**ACTIVITY**. How many lines in the entries below contain the word "Given"? Answer with the number and nothing else.
Top of INPUT DATA
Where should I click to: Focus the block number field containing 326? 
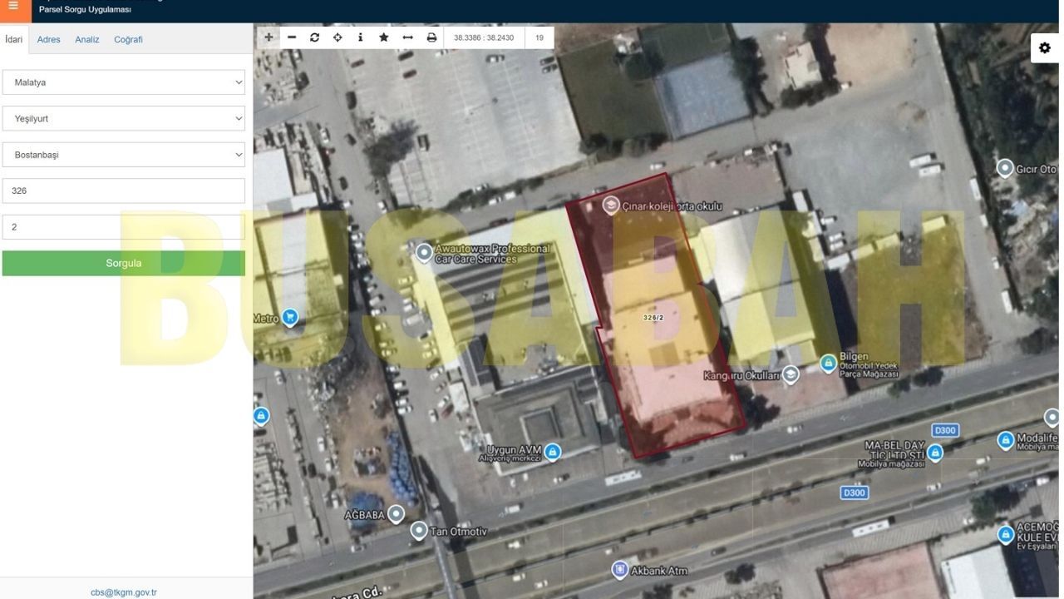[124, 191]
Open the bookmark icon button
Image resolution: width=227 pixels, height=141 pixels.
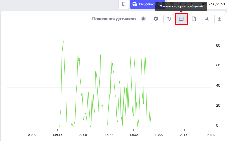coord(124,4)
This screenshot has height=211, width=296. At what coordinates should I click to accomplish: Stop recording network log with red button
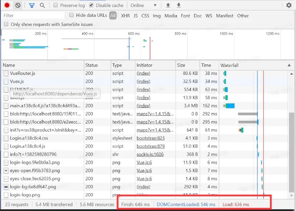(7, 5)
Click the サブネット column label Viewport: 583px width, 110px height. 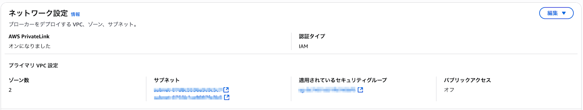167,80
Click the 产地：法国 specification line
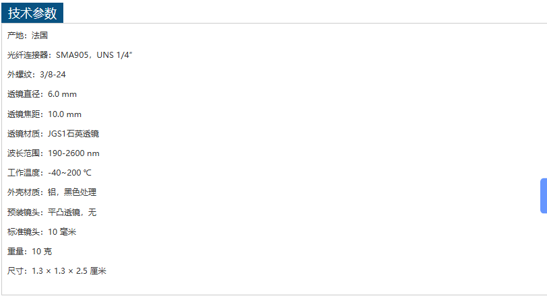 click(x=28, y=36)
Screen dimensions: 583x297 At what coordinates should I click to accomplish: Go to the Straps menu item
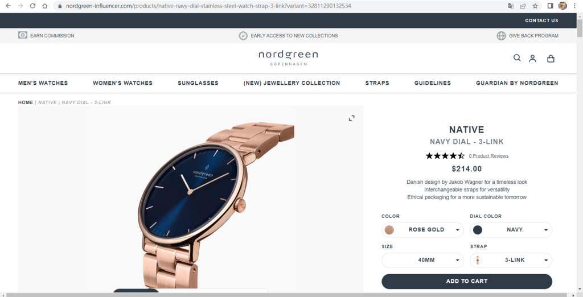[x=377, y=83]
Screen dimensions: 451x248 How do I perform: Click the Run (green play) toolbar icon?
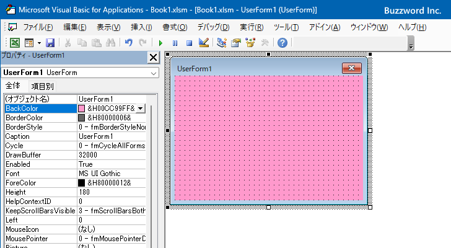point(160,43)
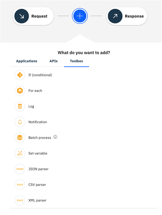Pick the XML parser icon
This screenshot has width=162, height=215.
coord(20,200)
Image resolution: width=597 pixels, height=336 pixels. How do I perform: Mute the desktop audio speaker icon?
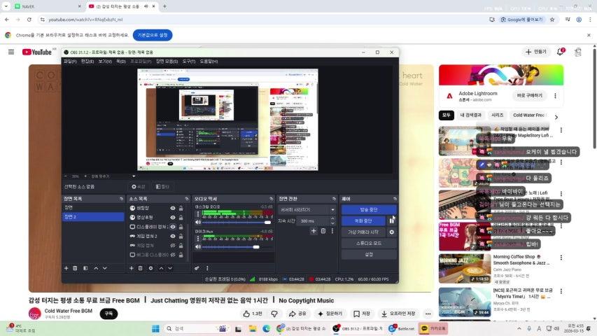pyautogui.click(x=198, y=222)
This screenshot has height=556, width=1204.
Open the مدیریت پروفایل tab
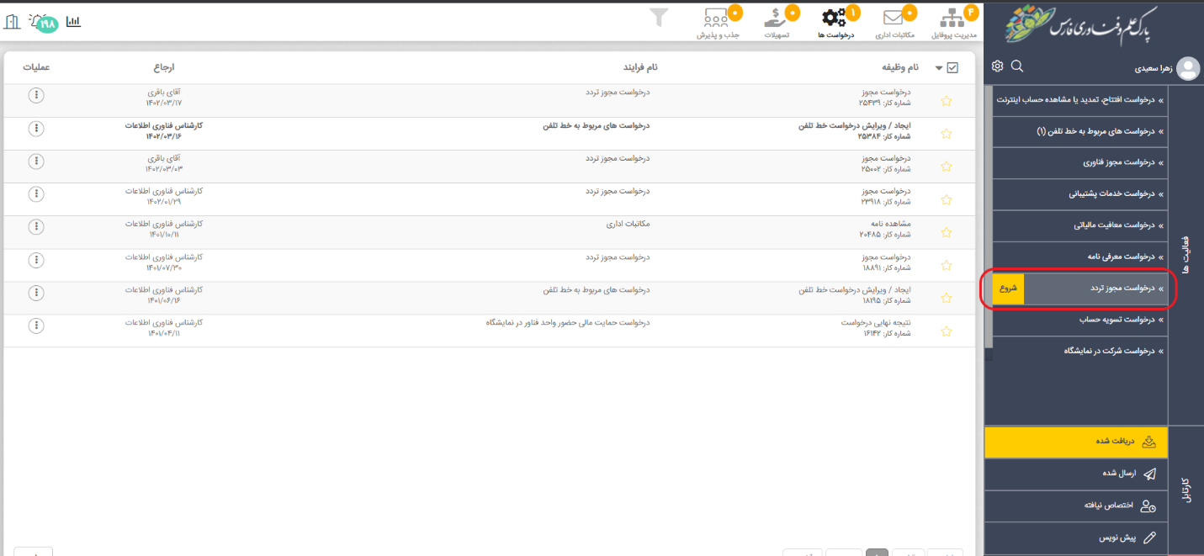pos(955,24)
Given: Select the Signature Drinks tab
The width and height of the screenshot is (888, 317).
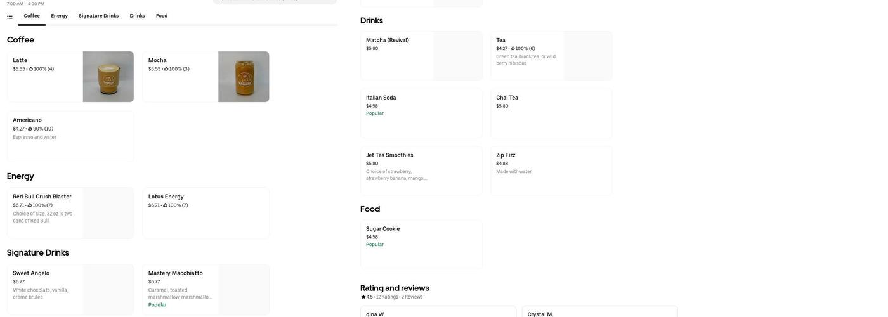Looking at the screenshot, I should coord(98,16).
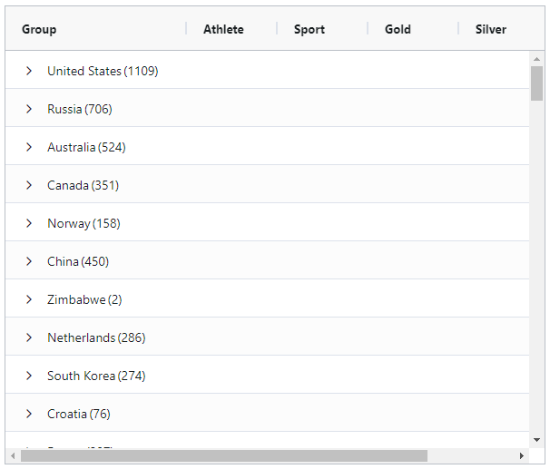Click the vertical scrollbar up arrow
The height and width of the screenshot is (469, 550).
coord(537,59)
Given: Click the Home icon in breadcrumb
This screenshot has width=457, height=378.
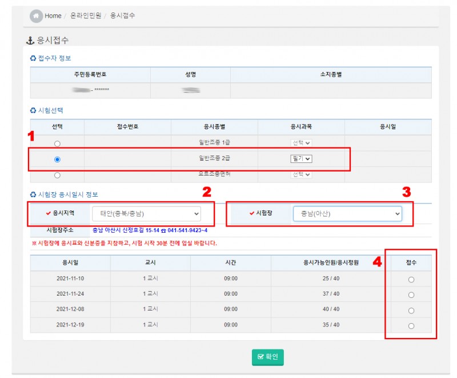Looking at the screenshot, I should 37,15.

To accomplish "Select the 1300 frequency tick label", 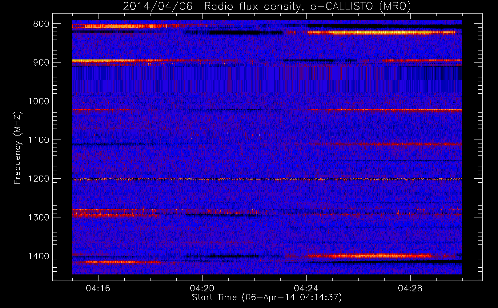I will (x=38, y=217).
Bottom of INPUT DATA
**SOLUTION**. 2